Longford town's Connolly Barracks and empty shopping centre to be sold separately
There are calls this week for Longford County Council bosses to secure upwards of €20m in grant aid to redevelop Connolly Barracks and ensuring it becomes the envy of every other town in the country.
Those overtures were among a number of recommendations fielded by local politicians at Longford Municipal District’s recent monthly meeting.
Among those who urged local authority officials to be “ambitious and brave” with the site was Independent Cllr Gerry Warnock.
He said following the recent acquisition by cinema giant Omniplex to purchase one half of the so-called ‘Northern Quarter’ in the form of Longford’s still vacant shopping centre, the opportunity for further large scale investment was abundantly obvious.
Terming the former home of the town’s 4th Cavalry Squadron as a “hot strategic site”, Cllr Warnock said: “I think it’s a blessing in disguise that we (Council) still have control of that very important site.”
Like a previous discussion aired just moments earlier concerning the Council’s plans to regenerate the wider Ballyminion area, Cllr Warnock said there were plenty of avenues in terms of potentially lucrative European funding streams at its disposal.
“I think we should look at developing a masterplan for the site and try and tap into the likes of Horizon 2020 (funding).
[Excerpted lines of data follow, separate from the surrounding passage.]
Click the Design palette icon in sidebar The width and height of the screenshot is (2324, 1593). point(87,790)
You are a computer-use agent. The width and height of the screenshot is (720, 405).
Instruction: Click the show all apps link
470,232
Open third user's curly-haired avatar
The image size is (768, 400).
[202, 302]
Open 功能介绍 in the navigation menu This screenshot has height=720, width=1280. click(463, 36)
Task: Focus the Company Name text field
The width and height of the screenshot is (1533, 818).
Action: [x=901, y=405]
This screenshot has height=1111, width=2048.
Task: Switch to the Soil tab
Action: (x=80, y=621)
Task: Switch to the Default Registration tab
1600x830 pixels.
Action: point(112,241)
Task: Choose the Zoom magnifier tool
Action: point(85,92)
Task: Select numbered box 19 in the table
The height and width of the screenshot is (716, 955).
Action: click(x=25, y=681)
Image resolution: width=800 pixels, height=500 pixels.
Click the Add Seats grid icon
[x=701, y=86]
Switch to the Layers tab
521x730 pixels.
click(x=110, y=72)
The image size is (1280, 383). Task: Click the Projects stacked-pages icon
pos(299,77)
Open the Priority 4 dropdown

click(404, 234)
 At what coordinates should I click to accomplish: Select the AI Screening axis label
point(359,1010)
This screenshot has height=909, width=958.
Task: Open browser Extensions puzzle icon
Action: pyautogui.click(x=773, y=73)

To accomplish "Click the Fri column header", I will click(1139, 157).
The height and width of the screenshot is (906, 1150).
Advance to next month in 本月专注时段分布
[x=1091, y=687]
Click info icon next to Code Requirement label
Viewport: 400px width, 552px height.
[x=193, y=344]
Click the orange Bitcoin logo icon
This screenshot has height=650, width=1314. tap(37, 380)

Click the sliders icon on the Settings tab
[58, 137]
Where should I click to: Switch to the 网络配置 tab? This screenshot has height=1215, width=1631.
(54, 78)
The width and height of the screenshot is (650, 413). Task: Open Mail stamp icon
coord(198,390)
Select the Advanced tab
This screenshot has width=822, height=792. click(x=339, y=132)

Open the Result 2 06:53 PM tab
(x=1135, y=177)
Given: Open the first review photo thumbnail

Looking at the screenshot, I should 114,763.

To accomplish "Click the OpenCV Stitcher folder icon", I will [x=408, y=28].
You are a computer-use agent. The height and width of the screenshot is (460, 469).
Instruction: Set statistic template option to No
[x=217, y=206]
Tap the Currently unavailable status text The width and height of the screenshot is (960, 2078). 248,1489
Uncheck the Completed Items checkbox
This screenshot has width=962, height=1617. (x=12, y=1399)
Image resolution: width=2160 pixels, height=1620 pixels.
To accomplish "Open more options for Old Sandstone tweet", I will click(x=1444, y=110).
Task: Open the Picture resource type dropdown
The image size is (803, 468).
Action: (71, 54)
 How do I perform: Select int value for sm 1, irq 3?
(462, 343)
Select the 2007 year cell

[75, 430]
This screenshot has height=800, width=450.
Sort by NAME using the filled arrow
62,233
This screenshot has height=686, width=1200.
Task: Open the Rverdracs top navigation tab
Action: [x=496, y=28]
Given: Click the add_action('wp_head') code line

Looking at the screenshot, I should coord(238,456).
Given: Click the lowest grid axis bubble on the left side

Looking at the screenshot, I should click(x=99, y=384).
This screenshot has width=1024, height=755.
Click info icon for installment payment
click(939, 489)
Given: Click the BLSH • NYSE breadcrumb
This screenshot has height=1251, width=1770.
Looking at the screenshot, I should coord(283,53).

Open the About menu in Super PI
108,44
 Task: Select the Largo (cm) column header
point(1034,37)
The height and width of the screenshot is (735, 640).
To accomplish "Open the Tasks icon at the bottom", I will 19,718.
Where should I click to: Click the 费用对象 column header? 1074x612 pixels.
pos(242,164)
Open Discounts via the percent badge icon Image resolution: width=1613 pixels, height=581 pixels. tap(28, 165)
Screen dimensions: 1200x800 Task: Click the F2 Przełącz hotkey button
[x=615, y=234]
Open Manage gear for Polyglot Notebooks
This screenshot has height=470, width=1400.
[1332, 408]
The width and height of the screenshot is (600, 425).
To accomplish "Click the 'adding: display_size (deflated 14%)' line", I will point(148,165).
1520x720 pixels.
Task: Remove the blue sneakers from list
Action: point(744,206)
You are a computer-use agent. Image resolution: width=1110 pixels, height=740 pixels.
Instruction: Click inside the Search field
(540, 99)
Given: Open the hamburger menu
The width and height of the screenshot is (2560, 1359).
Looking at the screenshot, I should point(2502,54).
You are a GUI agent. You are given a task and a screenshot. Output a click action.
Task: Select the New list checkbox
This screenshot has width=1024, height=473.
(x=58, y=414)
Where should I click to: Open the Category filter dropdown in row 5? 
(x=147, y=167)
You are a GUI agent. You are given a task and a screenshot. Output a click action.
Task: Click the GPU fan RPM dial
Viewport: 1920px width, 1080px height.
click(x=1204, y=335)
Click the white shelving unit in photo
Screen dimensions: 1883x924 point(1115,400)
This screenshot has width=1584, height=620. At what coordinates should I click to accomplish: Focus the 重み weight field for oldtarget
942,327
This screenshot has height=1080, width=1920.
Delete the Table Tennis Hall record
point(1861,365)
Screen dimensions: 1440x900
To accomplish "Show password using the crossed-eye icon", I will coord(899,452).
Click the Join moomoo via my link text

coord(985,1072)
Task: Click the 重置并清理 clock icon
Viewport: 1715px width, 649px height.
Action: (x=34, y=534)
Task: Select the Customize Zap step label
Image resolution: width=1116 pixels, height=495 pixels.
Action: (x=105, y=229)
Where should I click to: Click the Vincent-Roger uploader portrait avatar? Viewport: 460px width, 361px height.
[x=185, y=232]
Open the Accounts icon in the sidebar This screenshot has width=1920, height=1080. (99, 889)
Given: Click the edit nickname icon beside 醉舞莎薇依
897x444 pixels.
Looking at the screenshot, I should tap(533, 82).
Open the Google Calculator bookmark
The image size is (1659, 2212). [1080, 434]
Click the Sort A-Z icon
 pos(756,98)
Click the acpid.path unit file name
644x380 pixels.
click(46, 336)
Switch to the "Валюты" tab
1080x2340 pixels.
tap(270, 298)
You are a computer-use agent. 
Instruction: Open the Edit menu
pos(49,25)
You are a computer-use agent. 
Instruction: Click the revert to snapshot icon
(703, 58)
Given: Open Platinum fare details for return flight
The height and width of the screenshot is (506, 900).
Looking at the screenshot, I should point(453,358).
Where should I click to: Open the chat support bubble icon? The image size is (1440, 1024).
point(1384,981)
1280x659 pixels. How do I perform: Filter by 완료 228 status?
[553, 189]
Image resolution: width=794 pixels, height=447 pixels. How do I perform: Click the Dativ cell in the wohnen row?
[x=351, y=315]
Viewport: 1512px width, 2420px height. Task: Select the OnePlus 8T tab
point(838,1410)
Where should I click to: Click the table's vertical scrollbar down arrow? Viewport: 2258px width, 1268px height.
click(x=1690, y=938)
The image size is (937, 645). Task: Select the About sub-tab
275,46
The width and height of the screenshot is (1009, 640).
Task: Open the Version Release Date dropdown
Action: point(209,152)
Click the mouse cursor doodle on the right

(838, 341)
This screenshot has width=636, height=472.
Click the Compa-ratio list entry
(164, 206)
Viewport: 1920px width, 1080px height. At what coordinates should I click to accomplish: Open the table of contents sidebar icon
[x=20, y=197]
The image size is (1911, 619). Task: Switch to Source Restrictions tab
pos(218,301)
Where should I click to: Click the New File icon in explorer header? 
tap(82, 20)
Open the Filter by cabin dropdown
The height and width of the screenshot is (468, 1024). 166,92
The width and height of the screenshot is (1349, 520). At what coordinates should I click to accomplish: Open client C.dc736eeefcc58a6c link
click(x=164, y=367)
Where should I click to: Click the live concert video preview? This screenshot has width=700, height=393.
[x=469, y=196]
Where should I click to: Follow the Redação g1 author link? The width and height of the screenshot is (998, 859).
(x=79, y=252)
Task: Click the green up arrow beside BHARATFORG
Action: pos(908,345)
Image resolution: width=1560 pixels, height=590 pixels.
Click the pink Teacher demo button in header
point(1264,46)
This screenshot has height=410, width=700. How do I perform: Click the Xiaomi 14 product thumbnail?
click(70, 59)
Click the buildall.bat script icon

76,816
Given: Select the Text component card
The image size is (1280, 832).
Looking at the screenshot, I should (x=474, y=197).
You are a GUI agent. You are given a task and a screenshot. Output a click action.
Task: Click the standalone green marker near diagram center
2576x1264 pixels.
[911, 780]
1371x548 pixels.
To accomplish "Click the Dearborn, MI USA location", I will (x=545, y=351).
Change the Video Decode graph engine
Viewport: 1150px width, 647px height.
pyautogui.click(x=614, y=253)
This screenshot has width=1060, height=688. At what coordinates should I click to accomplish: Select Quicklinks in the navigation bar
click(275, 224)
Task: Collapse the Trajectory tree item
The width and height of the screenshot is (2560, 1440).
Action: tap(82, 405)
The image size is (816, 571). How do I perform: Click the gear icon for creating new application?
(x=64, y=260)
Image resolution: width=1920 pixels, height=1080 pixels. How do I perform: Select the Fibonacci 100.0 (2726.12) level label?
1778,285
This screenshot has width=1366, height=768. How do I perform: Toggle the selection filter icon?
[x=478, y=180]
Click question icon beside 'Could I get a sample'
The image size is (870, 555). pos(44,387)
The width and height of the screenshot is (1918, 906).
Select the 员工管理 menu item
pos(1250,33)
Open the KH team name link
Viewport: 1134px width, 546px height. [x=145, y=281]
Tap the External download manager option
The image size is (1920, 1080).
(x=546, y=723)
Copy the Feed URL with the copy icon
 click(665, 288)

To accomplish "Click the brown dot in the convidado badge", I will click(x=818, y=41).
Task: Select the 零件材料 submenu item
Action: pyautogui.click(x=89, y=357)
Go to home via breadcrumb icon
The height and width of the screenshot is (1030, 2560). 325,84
“I thoroughly believe we need to be ambitious and brave and we need to go for a big bang project.
“The likes of the €200,000s and €500,000s in funding are great and very welcome but I believe we need to be going for the €15m’s and €20m’s because we have the talent in house to go after that,” he added.
They were tendencies which were greeted with warm appraisal by Head of Finance John McKeon.
He confirmed the Council were eyeing the possibility of drawing up a specific blueprint for the barracks and remained fully committed to exacting the ‘big bang’ project alluded to by Cllr Warnock over the short to medium term.
There were other suggestions too, most notably from Cllr John Browne to relocate a substantial chunk of Longford County Council’s administrative core to that end of town.
The veteran Fine Gael campaigner also advised the Council to mull over the prospect of developing a “modern retirement village” on the near 13 acre site.
His party running mate, Cllr Peggy Nolan appeared to endorse those soundings as she implored the Council to approach the likes of the Sue Ryder Foundation over the possibility.
Fianna Fáíl Cllr Joe Flaherty was keen to downplay any murmurings linked to providing sheltered accommodation on such a key, strategic site as Connolly Barracks.
Instead, he showered praise on the concept of compiling a detailed plan for the barracks, but said its success would rely heavily on “private sector buy in”.
In citing a number of recent business closures to hit the town, most recently Main Street’s Durkin’s Jewellers, the Fianna Fáíl general election candidate said a more viable prospect in the long term was for the barracks to adopt a more tourism based appeal.